Brendan Harper of Friends Provident International looks at developments in tax transparency and information exchange agreements globally, including what this means for individuals.
Date: Mar 2011
Internationally – and especially in Europe – there are various developments occurring, he explained.
For example, the EU Savings Directive is a provision for the automatic exchange of information between EU member states, in respect of member-state residents who hold money in other member states.
While several jurisdictions within Europe don’t yet operate automatic information exchange and instead withhold a withholding tax from the interest payment before it is paid to the investor, Harper said there is a large body of political pressure to remove this in favour of automatic exchanges of information going forward.
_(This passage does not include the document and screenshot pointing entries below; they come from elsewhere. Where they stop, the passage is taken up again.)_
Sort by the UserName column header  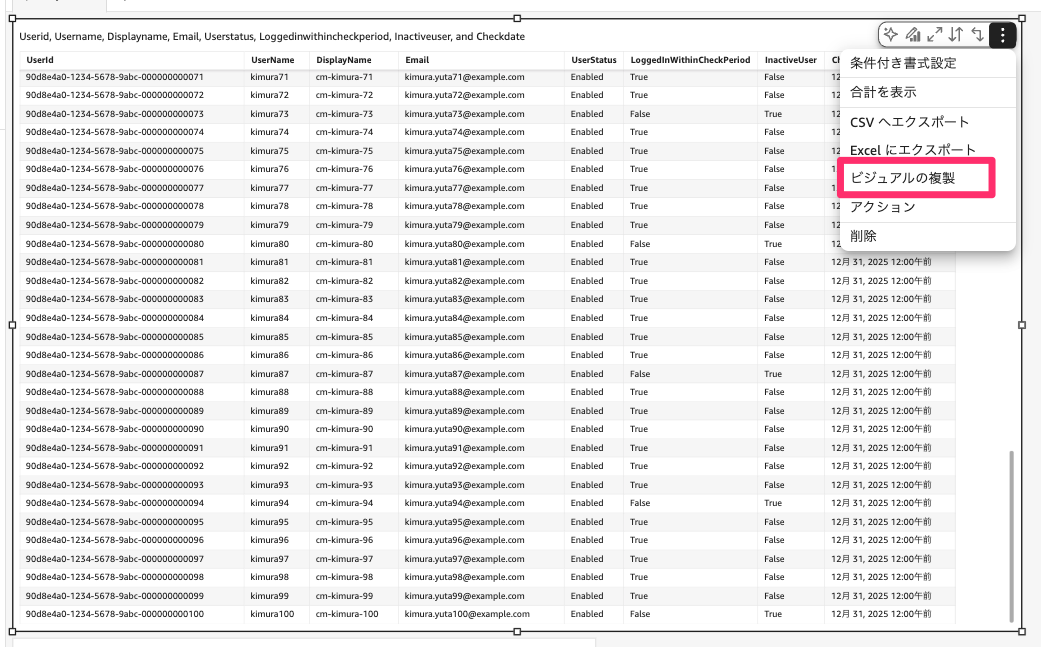click(274, 60)
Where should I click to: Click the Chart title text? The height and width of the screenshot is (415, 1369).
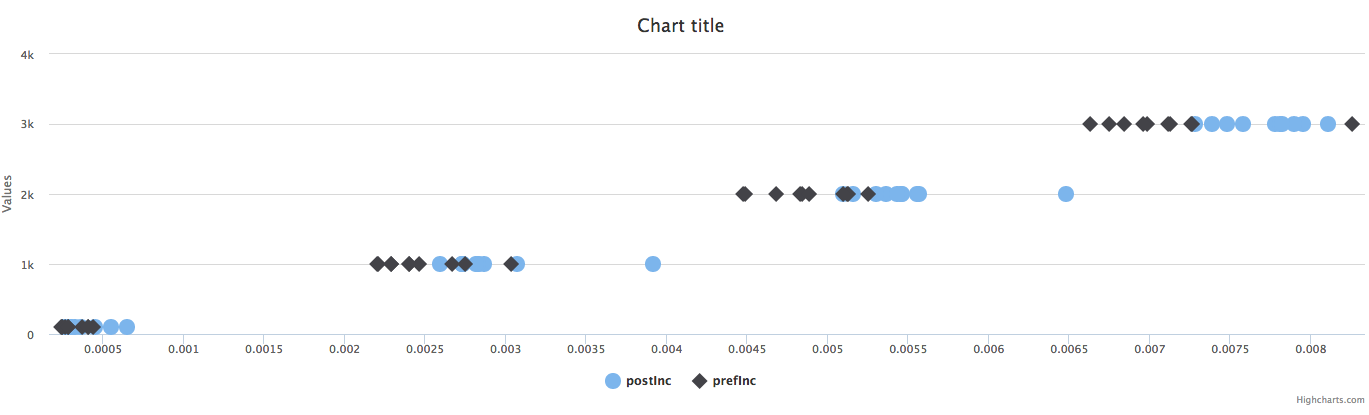pos(681,26)
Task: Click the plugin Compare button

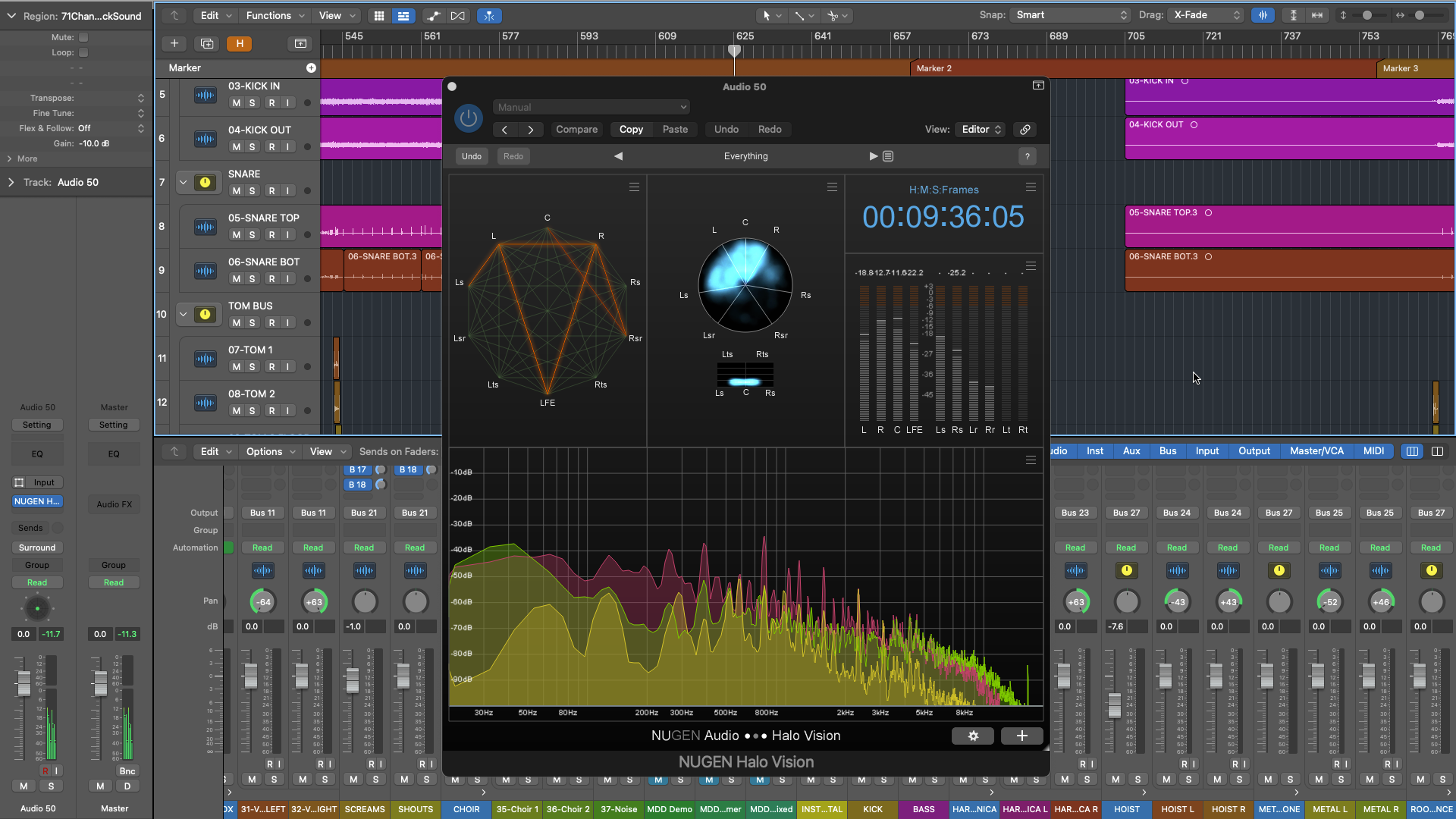Action: (576, 130)
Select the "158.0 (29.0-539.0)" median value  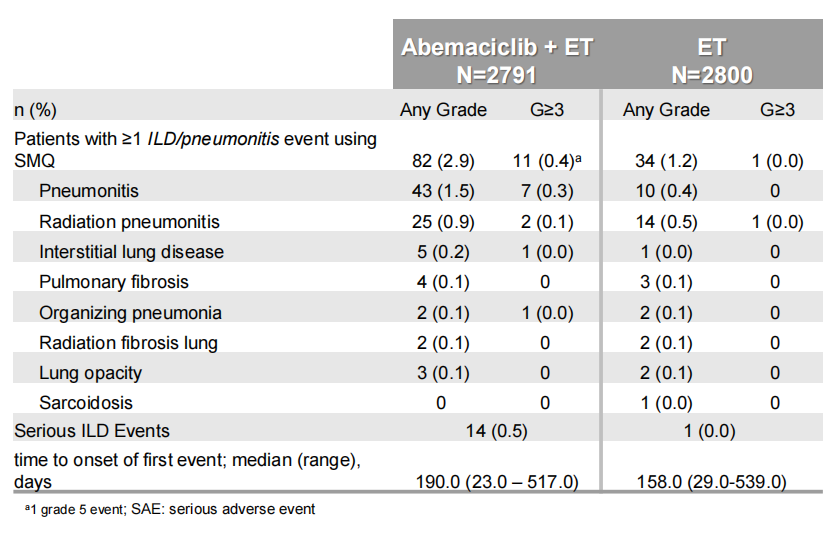click(x=711, y=482)
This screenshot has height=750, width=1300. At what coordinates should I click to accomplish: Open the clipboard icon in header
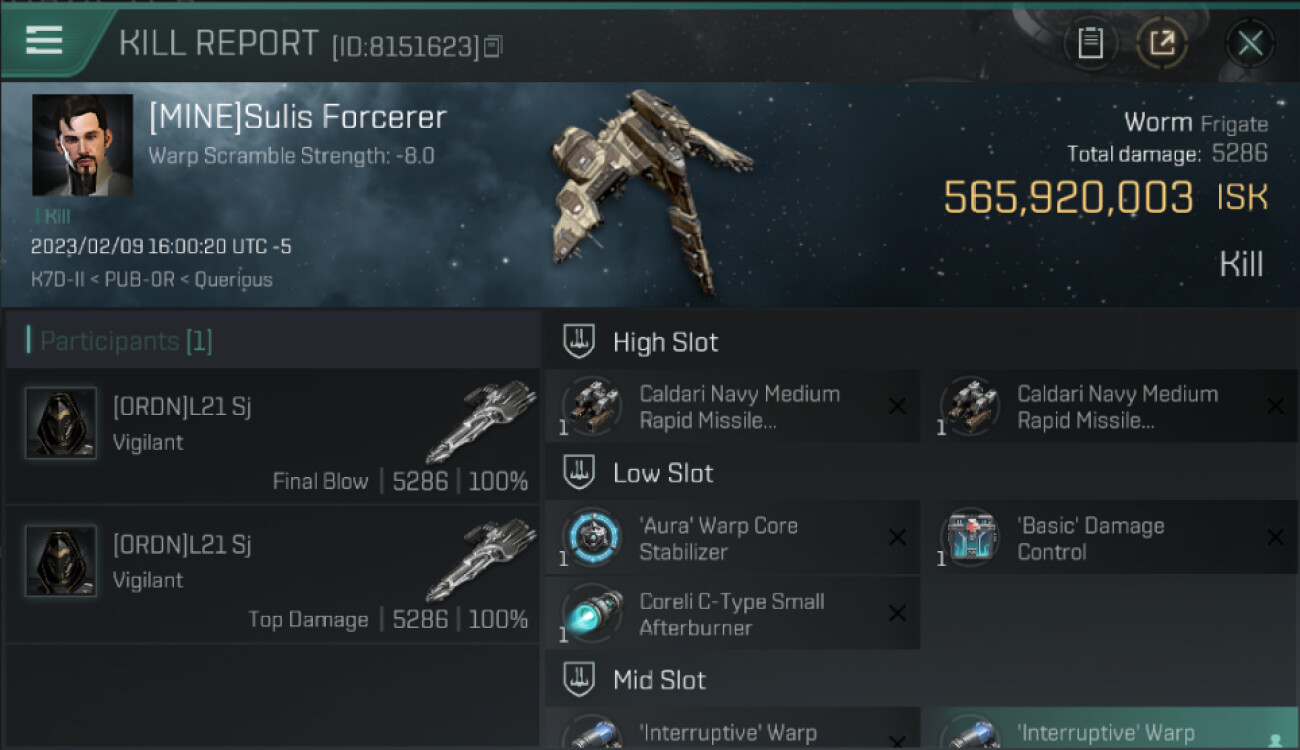[x=1090, y=43]

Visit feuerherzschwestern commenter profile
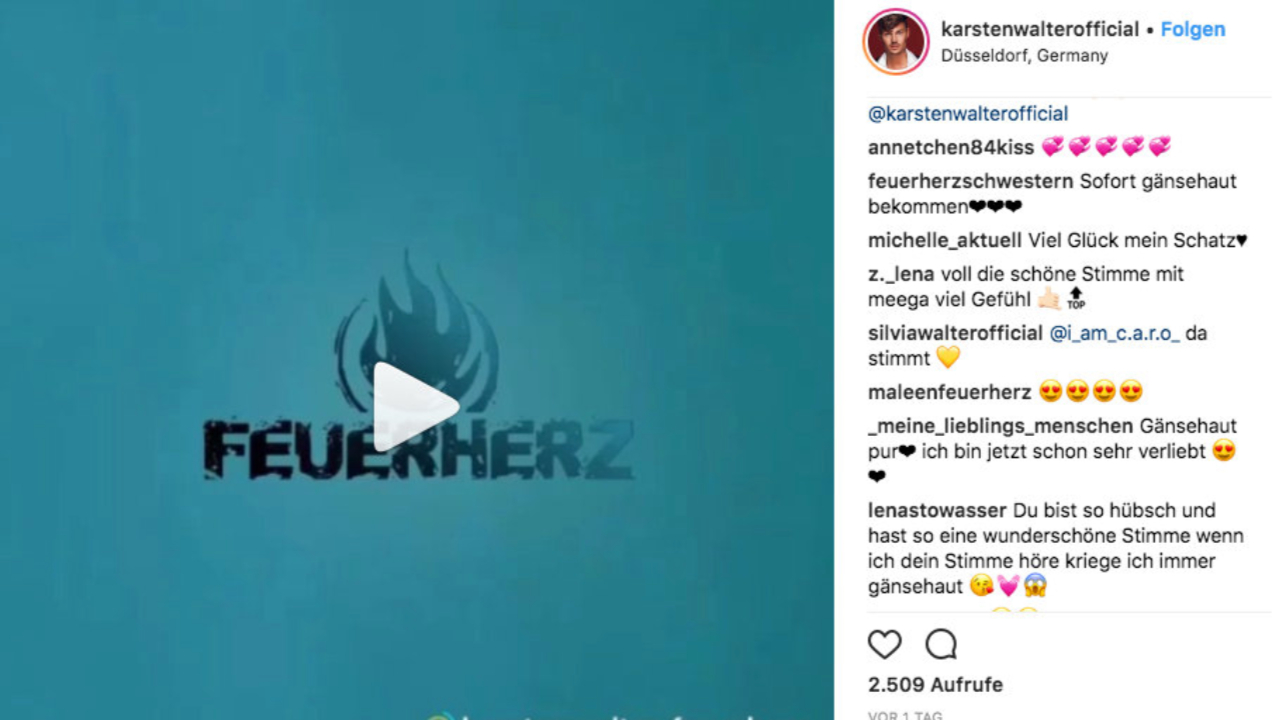coord(971,182)
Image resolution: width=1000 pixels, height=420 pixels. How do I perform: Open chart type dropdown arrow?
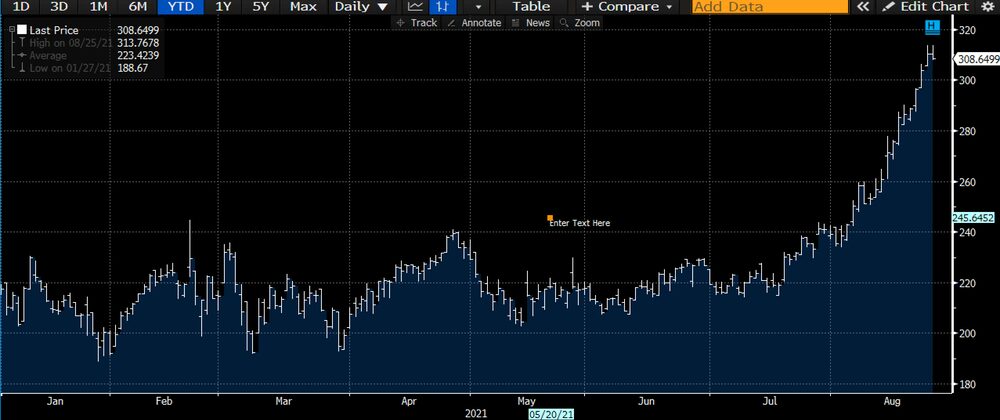(x=477, y=7)
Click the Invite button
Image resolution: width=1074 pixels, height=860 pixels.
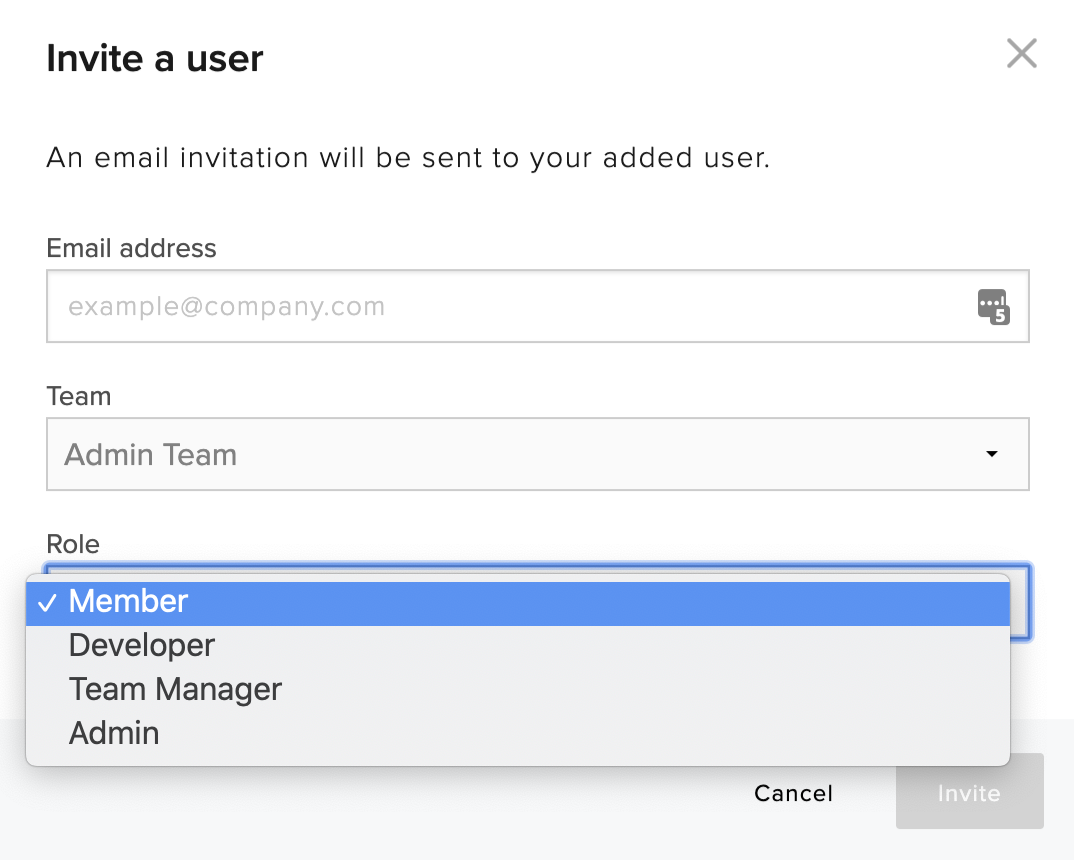pyautogui.click(x=969, y=792)
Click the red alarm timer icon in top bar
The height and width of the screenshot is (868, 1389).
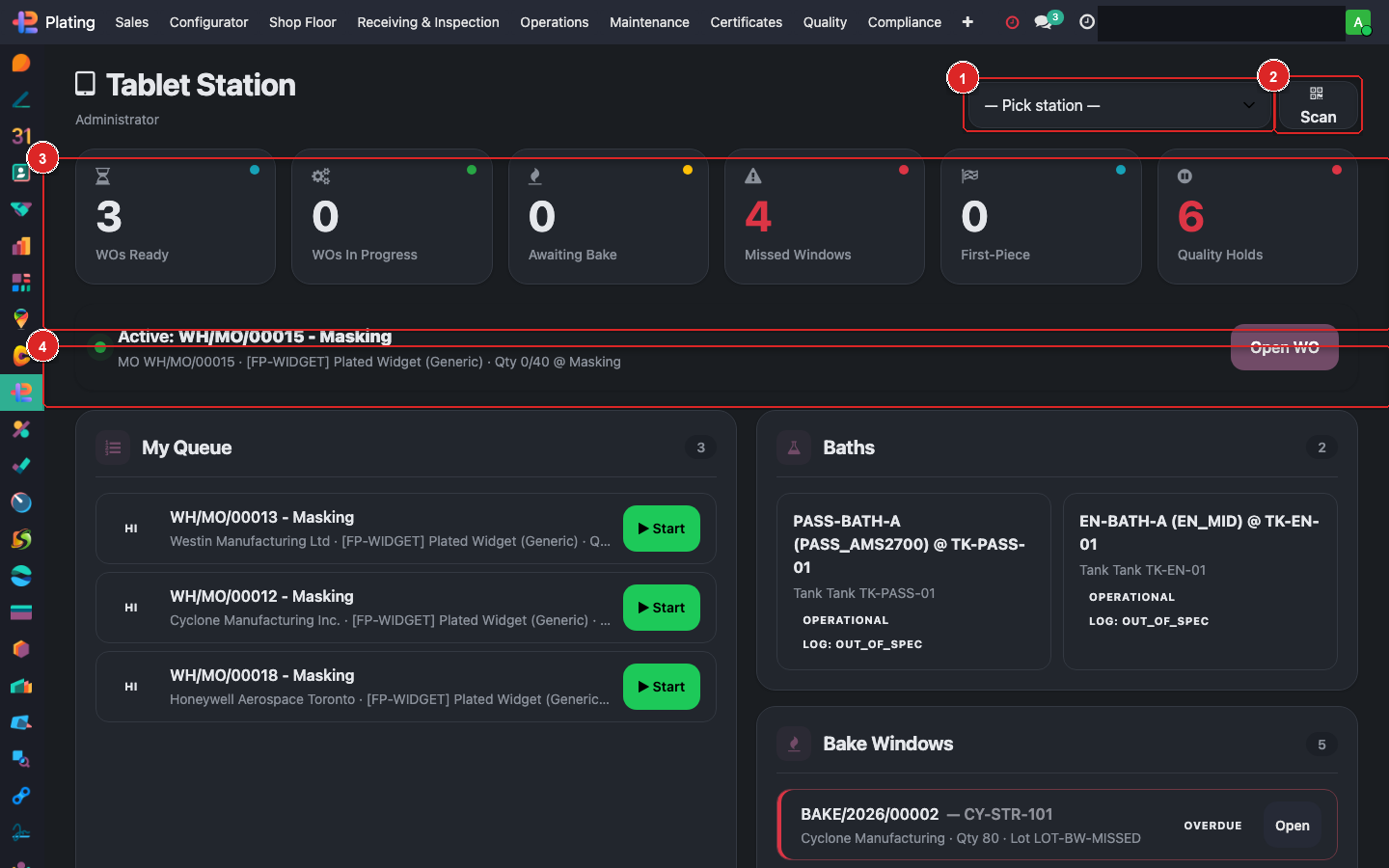[x=1011, y=21]
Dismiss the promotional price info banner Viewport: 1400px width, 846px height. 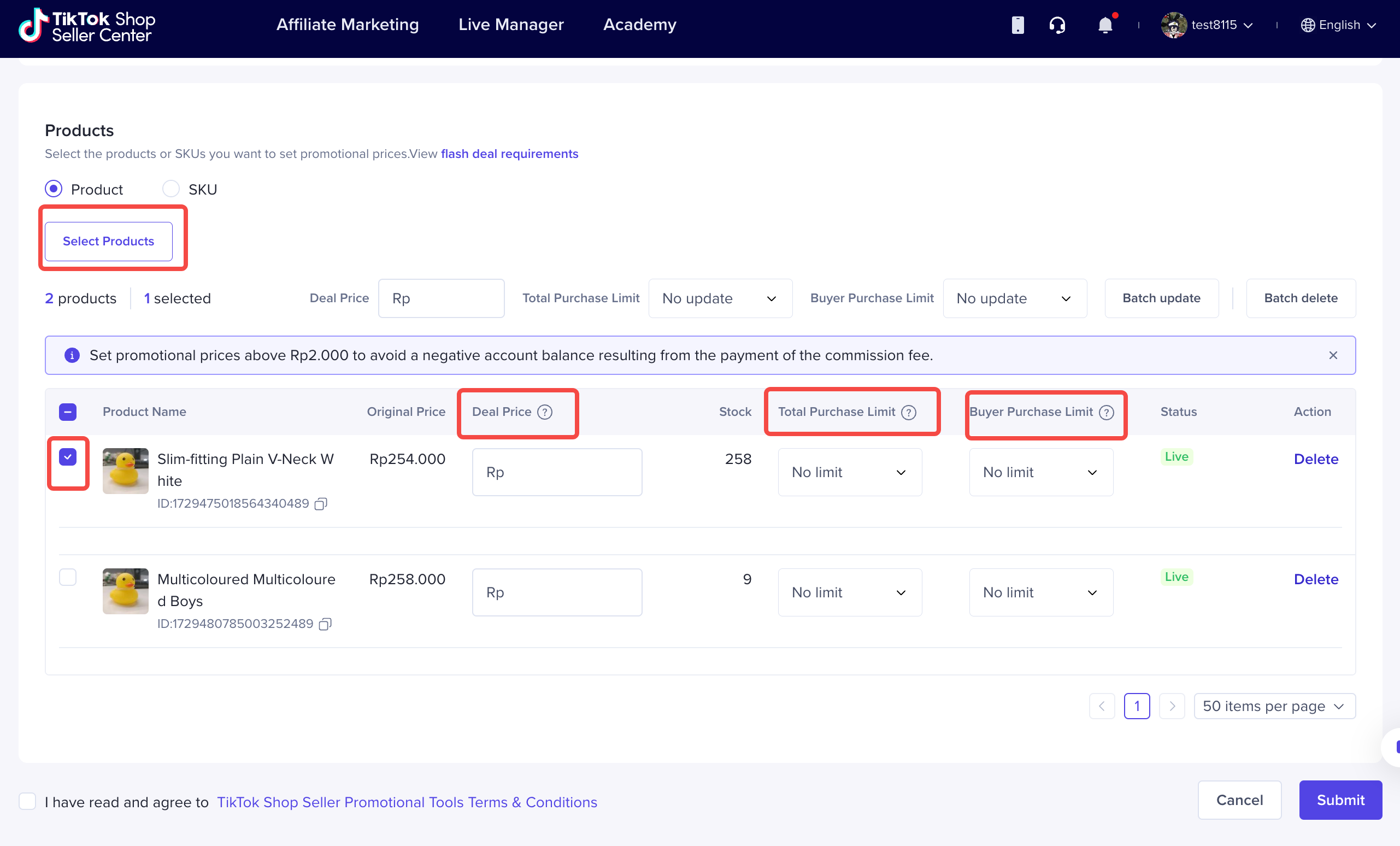[x=1333, y=355]
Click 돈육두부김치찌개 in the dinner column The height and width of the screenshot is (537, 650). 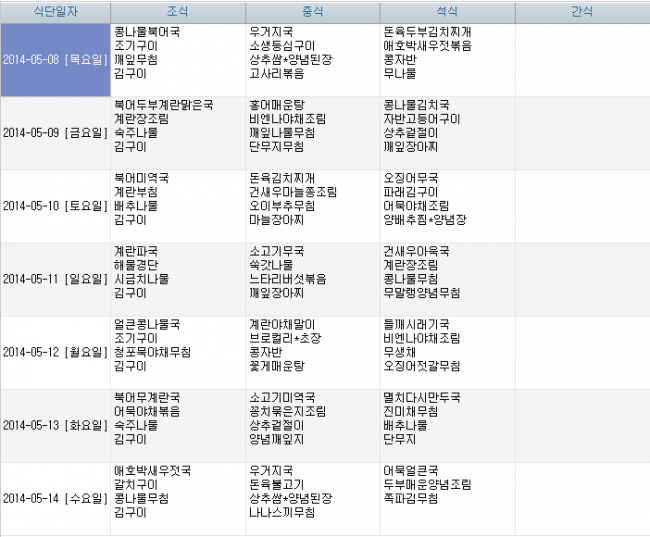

In addition, there is also a proposed revision to the EU Savings Directive which will catch wider classes of income, as well as trying to drill through structures like trusts and offshore companies to the ultimate beneficial owner. The aim, he said, is to identify whether the owner is resident in an EU state.
Further, the revised agreement mentions Hong Kong companies and trust as potential targets.
At the same time, added Harper, there is behind-the-scenes political pressure on places like Hong Kong and Singapore to become participants in the EU Savings Directive.
Implications in Hong Kong and Singapore
Where individuals based in markets like Hong Kong and Singapore have a choice to structure their investments in a legitimate tax-deferral manner, Harper said they should take this route going forward, rather than trying to rely on confidentiality or secrecy.
The problem, he said, is that if someone deliberately evades their responsibility to pay tax in their home jurisdiction, the penalties and consequences are increasing.
The ultimate one, said Harper, is that the person is deemed to have committed a criminal offence in that jurisdiction.
Understanding US trends and reach
According to Harper, the influence of the US government spreads internationally – especially the passing in 2010 by US Congress of the Hiring Incentives to Restore Employment (HIRE) Act.
Within this, there are provisions for every financial institution outside the US to sign an exchange of information agreement with the US tax authorities which will force them to identify their clients who are US citizens.
If institutions don’t do this, then when they invest in US stock, for example, they will suffer a withholding tax of 30% on the capital proceeds when they are taken out of the US, explained Harper.
Although he said there is a large international lobby against some of the more draconian provisions within these measures, the way things are developing, Harper said that some form of information exchange agreement regarding US citizens will be in place by the end of 2013.